Directives |
1 > From the biography below, list every year in which Meza Guzmán became a PRD councilor, and state whether each appointment was at the state or national level.
2 > Turn the paragraph of the biography below that begins "Meza Guzmán joined the Party of the Democratic Revolution" into a concise bulleted list that keeps its main facts.

Quoted text |
Lucía Virginia Meza Guzmán (born 13 December 1975) is a Mexican politician and senator to the LXIV Legislature of the Mexican Congress from the state of Morelos. She had previously served as a federal deputy in the LXIII Legislature of the Mexican Congress. Meza Guzmán is affiliated with the National Regeneration Movement (Morena).

Political career
Meza Guzmán obtained her undergraduate degree in public administration from the Universidad Latinoamericana.

Meza Guzmán joined the Party of the Democratic Revolution (PRD) in 1998, serving as a youth coordinator in various positions from 2000 to 2002. Simultaneously, she coordinated welfare programs in Cuautla (from 1998 to 2000) then offered technical assistance to the welfare and public works department of Atlatlahuacan (from 2001 to 2003). In 2003, she began a three-year term on the municipal council of Cuautla. She then became a state councilor for the PRD in 2002, 2005 and 2008 and a national councilor in 2011 and 2014.

In 2006, Meza Guzmán was elected to the first of two terms in the state congress. In the 50th Legislature, she was the president of the Policy and Government Board and led the PRD faction. After that term ended, Meza Guzmán ran for the municipal presidency of Cuautla.

Three years later, voters in the 15th state district, composed of southern Cuautla, returned Meza Guzmán to the state legislature. In her second tour in Cuernavaca, she became president of the Board of Directors, as well as the Constitutional Points and Legislation Commission; she also served on three other committees.

Record extracts |

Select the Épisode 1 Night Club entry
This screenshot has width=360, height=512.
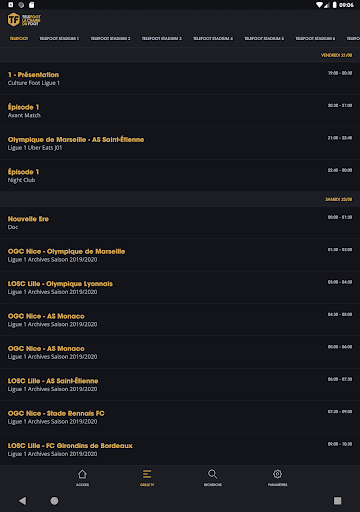180,175
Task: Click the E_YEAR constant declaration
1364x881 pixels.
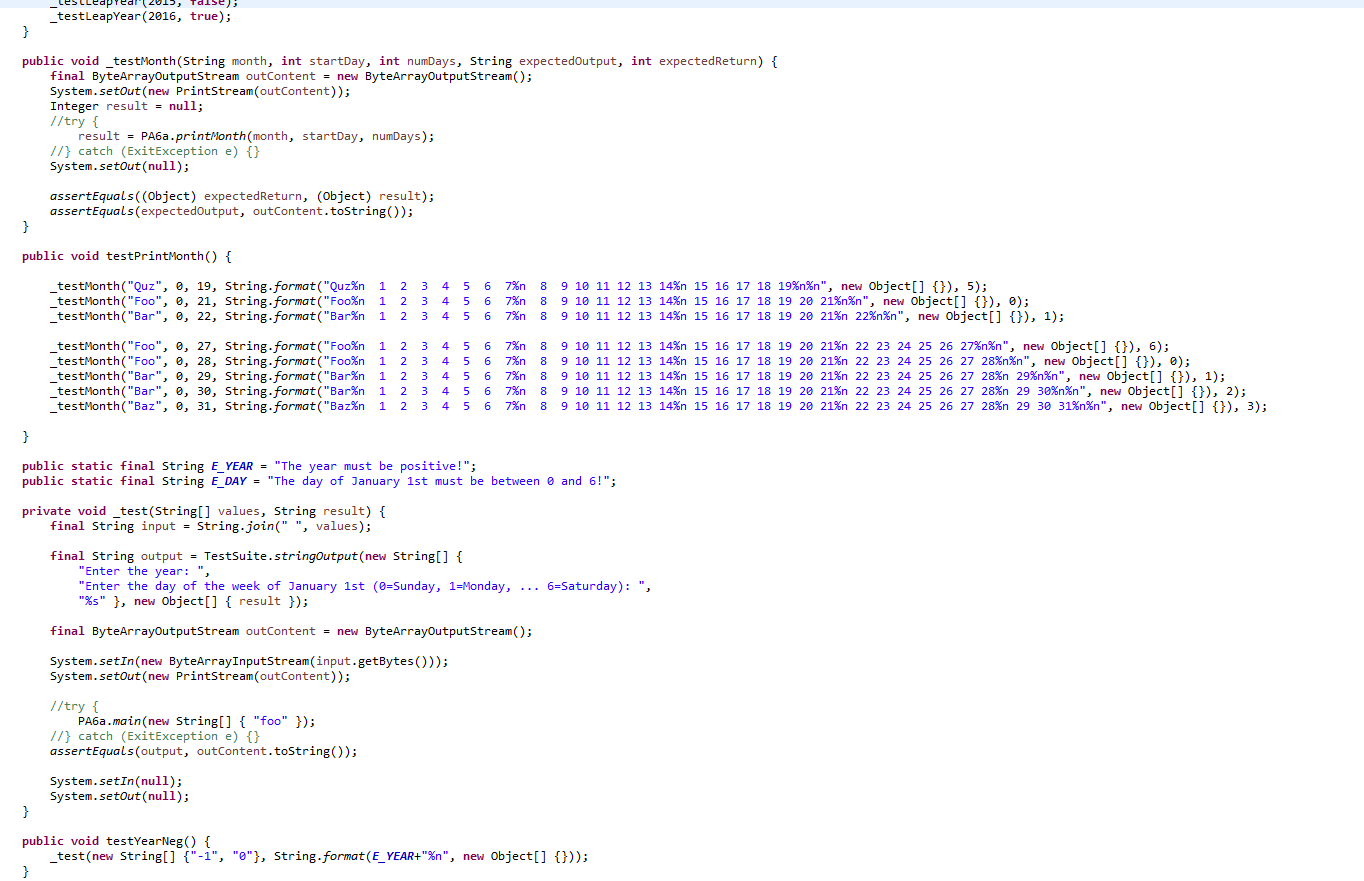Action: pyautogui.click(x=232, y=465)
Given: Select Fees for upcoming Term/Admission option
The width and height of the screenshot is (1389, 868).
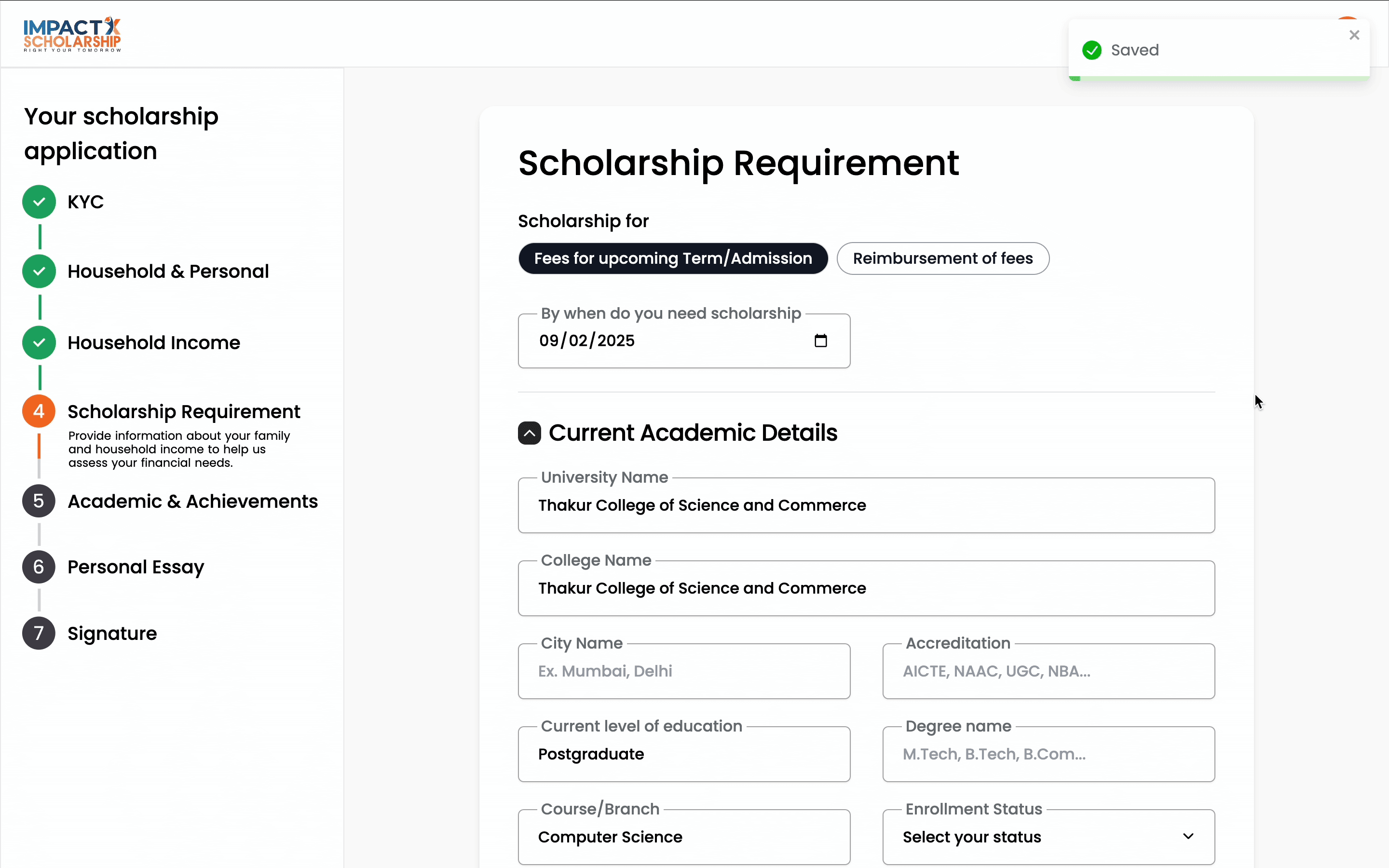Looking at the screenshot, I should click(x=673, y=258).
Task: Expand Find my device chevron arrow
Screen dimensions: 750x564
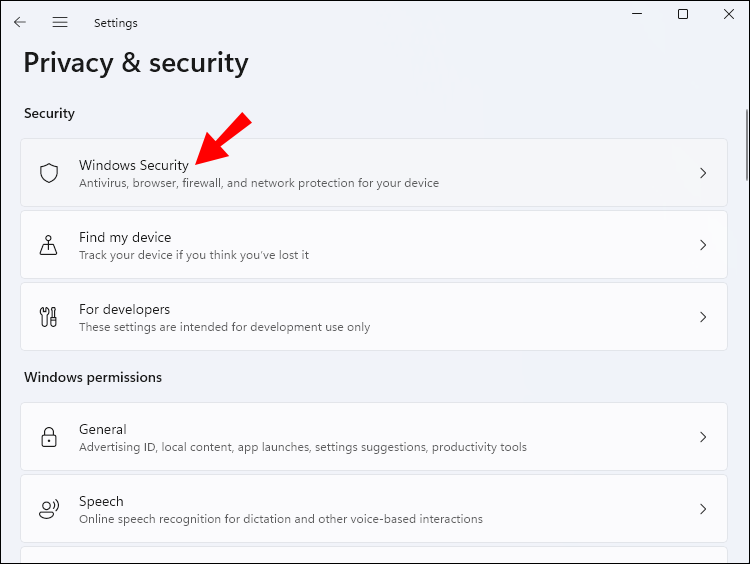Action: tap(703, 245)
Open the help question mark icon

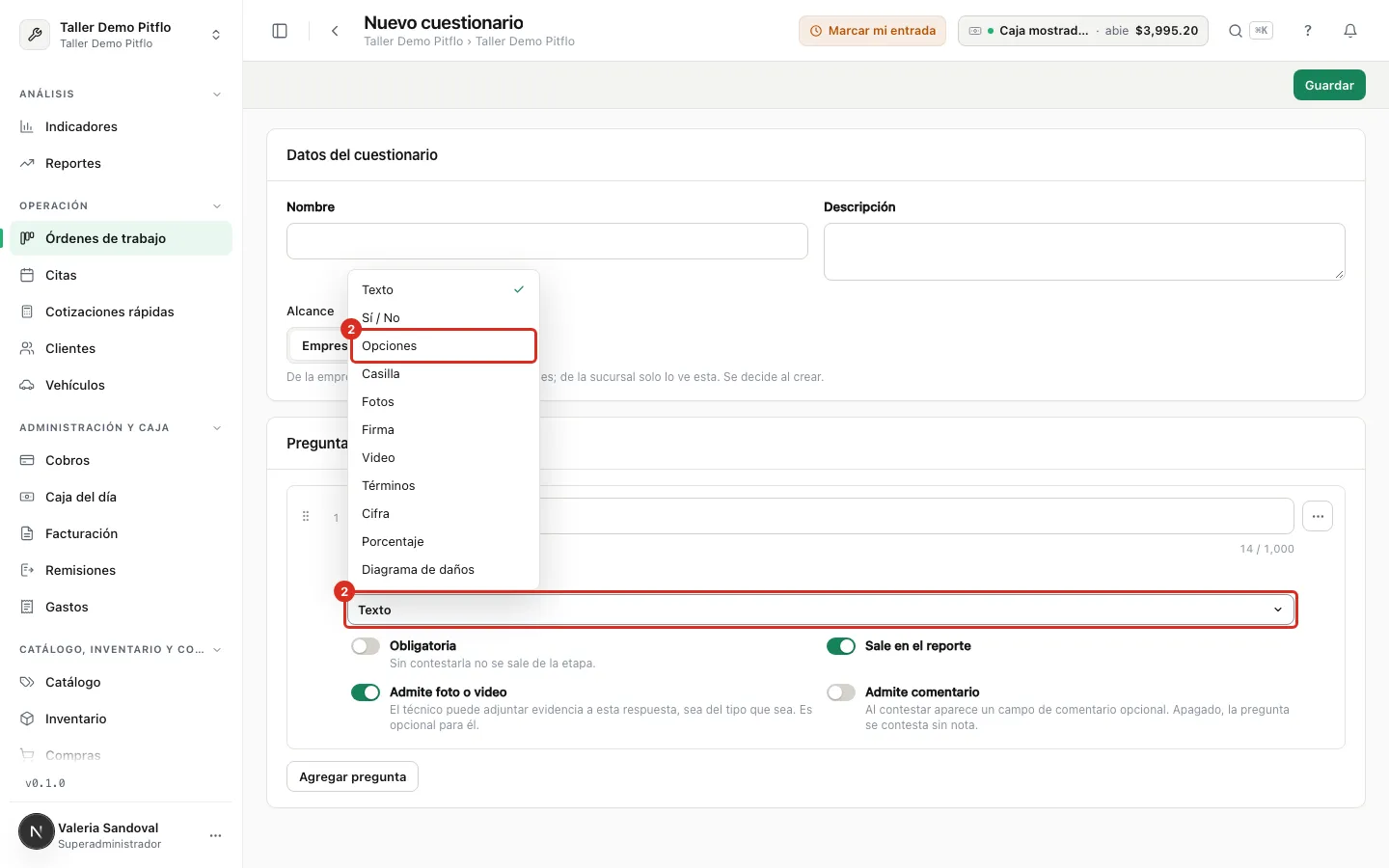pyautogui.click(x=1308, y=31)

Answers to each task |
1 >
- 2002: state councilor
- 2005: state councilor
- 2008: state councilor
- 2011: national councilor
- 2014: national councilor

2 >
- Joined the Party of the Democratic Revolution (PRD) in 1998.
- Served as a PRD youth coordinator in various positions, 2000–2002.
- Coordinated welfare programs in Cuautla, 1998–2000.
- Provided technical assistance to the welfare and public works department of Atlatlahuacan, 2001–2003.
- Began a three-year term on the Cuautla municipal council in 2003.
- Became a PRD state councilor in 2002, 2005 and 2008.
- Became a PRD national councilor in 2011 and 2014.